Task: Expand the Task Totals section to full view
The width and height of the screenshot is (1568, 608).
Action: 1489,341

==

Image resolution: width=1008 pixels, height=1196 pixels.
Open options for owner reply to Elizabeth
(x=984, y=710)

- 任务说明
修改从含有“Image resolution: width=1008”的一行到含有“(x=984, y=710)”的一行（首尾两行均包括在内），把其中的“owner reply”换成“comment”，其余内容一律不变，然后写出改好的这几行。

- 练习答案
Image resolution: width=1008 pixels, height=1196 pixels.
Open options for comment to Elizabeth
(x=984, y=710)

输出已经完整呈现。